Zak Brown ha parlato di quanto sia importante per la McLaren continuare a lavorare a testa bassa, senza pensare di essere arrivati in cima.
Da qualche mese a questa parte, la McLaren ha assunto il ruolo di riferimento assoluto in Formula 1. La scuderia di Woking, dopo qualche gara di assestamento a inizio stagione, ha surclassato i rivali della Red Bull, come certifica il sorpasso nella classifica a squadre, arrivato dopo il GP d’Azerbaijan. Visto il cospicuo vantaggio sugli austriaci (41 punti) e la versatilità dimostrata dalla MCL38, il titolo Costruttori sembra aver imboccato una strada ben precisa.
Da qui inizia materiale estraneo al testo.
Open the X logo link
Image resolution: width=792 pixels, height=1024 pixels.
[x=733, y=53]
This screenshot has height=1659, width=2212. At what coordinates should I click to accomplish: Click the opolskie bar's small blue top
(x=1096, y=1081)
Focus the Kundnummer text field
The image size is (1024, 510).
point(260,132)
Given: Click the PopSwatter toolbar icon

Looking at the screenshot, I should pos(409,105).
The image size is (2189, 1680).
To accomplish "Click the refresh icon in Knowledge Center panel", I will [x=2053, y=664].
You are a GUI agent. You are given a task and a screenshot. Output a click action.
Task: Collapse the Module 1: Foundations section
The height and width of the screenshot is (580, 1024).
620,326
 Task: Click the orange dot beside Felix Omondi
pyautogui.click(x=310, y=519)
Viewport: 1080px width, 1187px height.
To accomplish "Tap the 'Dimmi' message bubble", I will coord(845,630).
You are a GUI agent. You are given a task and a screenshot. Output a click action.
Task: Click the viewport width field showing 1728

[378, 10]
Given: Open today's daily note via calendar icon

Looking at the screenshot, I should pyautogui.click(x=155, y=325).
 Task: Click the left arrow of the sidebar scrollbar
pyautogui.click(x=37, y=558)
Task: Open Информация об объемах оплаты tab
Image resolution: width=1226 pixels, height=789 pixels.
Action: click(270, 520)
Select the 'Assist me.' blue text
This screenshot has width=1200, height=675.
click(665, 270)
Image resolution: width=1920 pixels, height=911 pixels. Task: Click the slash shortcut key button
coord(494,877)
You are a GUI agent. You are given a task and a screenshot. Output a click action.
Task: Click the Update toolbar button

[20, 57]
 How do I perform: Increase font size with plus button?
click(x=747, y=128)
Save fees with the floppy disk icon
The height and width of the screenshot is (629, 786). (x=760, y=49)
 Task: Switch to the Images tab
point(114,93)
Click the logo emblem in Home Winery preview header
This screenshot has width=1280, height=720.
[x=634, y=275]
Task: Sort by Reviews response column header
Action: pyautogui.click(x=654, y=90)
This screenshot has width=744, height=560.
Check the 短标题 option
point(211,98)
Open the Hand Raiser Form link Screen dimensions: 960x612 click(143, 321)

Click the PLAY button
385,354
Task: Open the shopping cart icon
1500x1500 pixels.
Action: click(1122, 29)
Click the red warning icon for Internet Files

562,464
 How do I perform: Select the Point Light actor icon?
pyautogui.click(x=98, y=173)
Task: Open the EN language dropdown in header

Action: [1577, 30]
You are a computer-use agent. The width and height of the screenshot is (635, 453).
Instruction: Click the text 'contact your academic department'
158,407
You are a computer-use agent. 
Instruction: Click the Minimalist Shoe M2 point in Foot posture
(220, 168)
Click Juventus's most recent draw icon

A questo punto, McLaren può concentrarsi al 100% anche sul mondiale piloti, dove Norris è chiamato ad una difficile rimonta nei confronti di Verstappen. Affinché questo accada, il pilota inglese ha bisogno del massimo supporto da parte di tutti i membri della squadra, che non può permettersi neanche un secondo di relax. Come ha spiegato Zak Brown nelle dichiarazioni riportate da formulapassion.it, gli uomini di Woking hanno bisogno di “rimanere con i piedi per terra” e di non adagiarsi sugli allori in quest’ultima fase di stagione. Stando alle parole del britannico, sembra che Andrea Stella stia svolgendo un ottimo lavoro anche da questo punto di vista.
“Dobbiamo concentrarci su una gara alla volta. Ogni volta che chiedo ad Andrea Stella come andremo su una certa pista, lui non mi ha mai risposto con certezza che avremmo vinto. Lui è piuttosto conservativo e con i piedi per terra, vuole che il team continui a spingere.
“All’inizio dell’anno pensavamo che Verstappen avrebbe vinto tutte le gare, mentre adesso non ci riesce da otto. Sappiamo quanto velocemente possano cambiare le cose in pochi GP. Manca ancora molto, dobbiamo riuscire a non sentirci troppo a nostro agio” ha detto.

Nonostante questo, McLaren e Brown restano convinti di avere tra le mani la vettura più veloce, ma soprattutto più versatile.
“Non c’è nessuna pista in particolare che ci preoccupi. Abbiamo le preoccupazioni normali prima di in ogni weekend di gara. Ma credo che questo ci tenga sulle spine. Ci sono alcuni circuiti su cui pensiamo di essere più forti rispetto ad altri, ma non ci sono tracciati in cui pensiamo che non saremo forti. Ultimamente abbiamo vinto su ogni tipo di circuito e ci sentiamo abbastanza sicuri della nostra macchina” ha concluso.
Norris e la sua scuderia stanno vivendo una stagione che sta andando oltre ogni aspettativa, ma che paradossalmente potrebbe risultare quasi deludente se non dovessero arrivare i titoli sperati (quantomeno quello Costruttori). Non ci resta che aspettare il ritorno in pista delle vetture per scoprire chi avrà la meglio!